The binomial distribution is interpreted as a discrete model for the number of successes in n independent trials with a constant p, which is visualized to reveal patterns such as symmetry (p=0.5) or skewness (p approaching 0 or 1). Explanation: The video explains the PMF as a function that maps probabilities to each k (0 to n), with visualizations helping identify the mode, variance, and normal approximation for large n.

Formula

Directly: The main formula for the binomial distribution is the PMF, which calculates the probability of exactly k successes in n independent trials with a constant probability of success p:

$ P(X = k) = p^k (1-p)^{n-k} $

Where:

$\binom{n}{k} = \frac{n!}{k!(n-k)!}$ is the binomial coefficient (the number of ways to choose k successes from n trials).

Assumptions: Independent trials, binary outcome (success/failure), fixed n, constant p.

Example

Example: The distribution for n=10, p=0.5 (coin flips), is visualized as a symmetrical bar plot with a peak at k=5. Probability: P(k=5) ≈ 0.246.

Relevance: Illustrate probability balance.

library(ggplot2)

# Parameter contoh dari video
n <- 10
p <- 0.5

# Count PMF
k <- 0:n
pmf <- dbinom(k, size = n, prob = p)

# Data frame
df <- data.frame(k = k, pmf = pmf)

# Plot
ggplot(df, aes(x = k, y = pmf)) +
  geom_bar(stat = "identity", fill = "skyblue", alpha = 0.7) +
  labs(title = paste("Distribution Binomial (n =", n, ", p =", p, ")"),
       x = "Number of Succesess (k)",
       y = "Probabilitas") +
  theme_minimal() +
  scale_x_continuous(breaks = k)

Another example: n=20, p=0.3 (probability of rain), skewed right with mode at k≈6.

Relevance: Shows how p affects shape, useful for predictions such as business models.

library(ggplot2)

# Functions for binomial plots
plot_binom <- function(n, p) {
  k <- 0:n
  pmf <- dbinom(k, size = n, prob = p)
  df <- data.frame(k = k, pmf = pmf)
  ggplot(df, aes(x = k, y = pmf)) +
    geom_bar(stat = "identity", fill = "skyblue", alpha = 0.7) +
    labs(title = paste("Distribution Binomial (n =", n, ", p =", p, ")"),
         x = "Number of Succesess (k)", y = "Probabilitas") +
    theme_minimal() +
    scale_x_continuous(breaks = k)
}

# Multiple visuals: one example
plot_binom(20, 0.2)  # Skewed

References

[1] Ross, S. M. (2014). A First Course in Probability (9th ed.). Pearson. (Bab 2: Sample Spaces & Events)
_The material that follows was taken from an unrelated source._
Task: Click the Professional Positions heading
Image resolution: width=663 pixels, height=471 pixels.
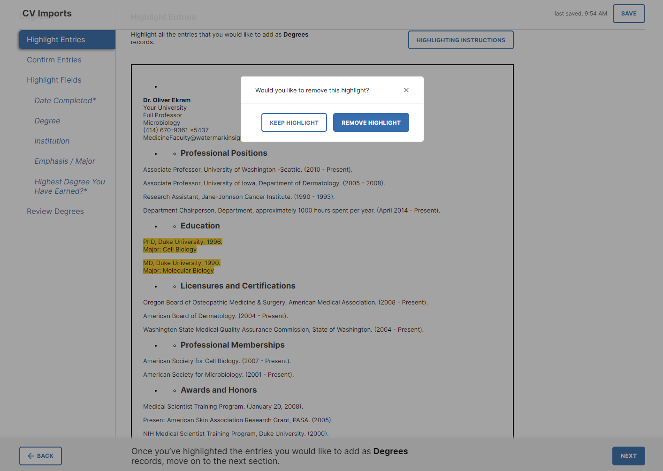Action: pyautogui.click(x=223, y=153)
[2] Professor Leonard. (2019). Probability, Sample Spaces, and the Complement Rule

[3] LibreTexts Statistics. (2023). Complement Rule

[4] Grinstead, C. M., & Snell, J. L. (n.d.). Introduction to Probability. Dartmouth College.
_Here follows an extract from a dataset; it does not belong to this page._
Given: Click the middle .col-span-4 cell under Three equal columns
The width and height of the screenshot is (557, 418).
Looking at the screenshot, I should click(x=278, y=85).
[5] Evans, M. J., & Rosenthal, J. S. (n.d.). Probability and Statistics: The Science of Uncertainty.

[6] Jaynes, E. T. (2003). Probability Theory: The Logic of Science. Cambridge University Press.
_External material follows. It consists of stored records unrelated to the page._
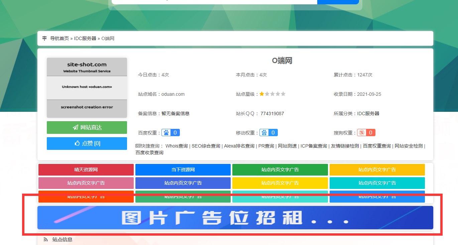Open the Whois查询 quick lookup link
This screenshot has width=458, height=245.
[177, 146]
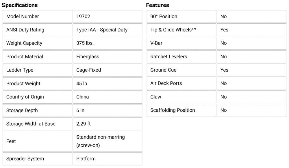Select the Cage-Fixed ladder type value
The height and width of the screenshot is (168, 289).
click(x=88, y=70)
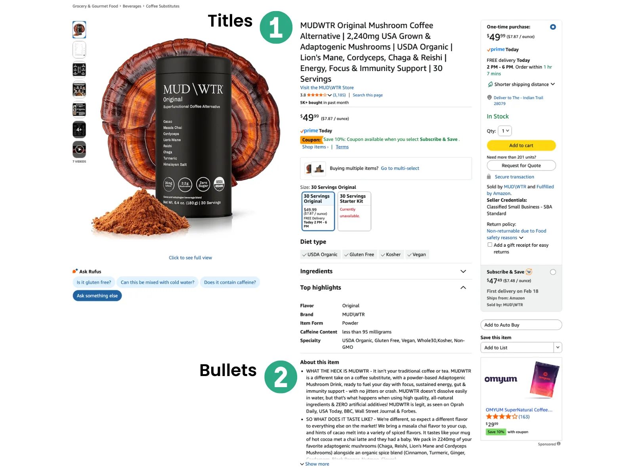Screen dimensions: 634x476
Task: Open the Qty quantity dropdown
Action: [505, 131]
[7] Grimmett & Welsh — Probability: An Introduction Fokus: Ch. 1-3 (basic probability space, union axioms)

[8] Bertsekas & Tsitsiklis — Introduction to Probability Fokus: Ch. 1 (union formula), Ch. 2 (conditional probability)

[9] Ross, S.M. (2019). Introduction to Probability Models (12th ed.).

[10] Blitzstein, J. K., & Hwang, J. (2019). Introduction to probability (2nd ed.). CRC Press.

[11] Gnedenko, B. V. (1962). The theory of probability (translated)

[12] Mendenhall, W., Beaver, R. J., & Beaver, B. M. (2020). Introduction to probability and statistics (15th ed.)

[13] Wickham, H., Çetinkaya-Rundel, M., & Grolemund, G. (2023). R for data science (2nd ed.). O’Reilly Media.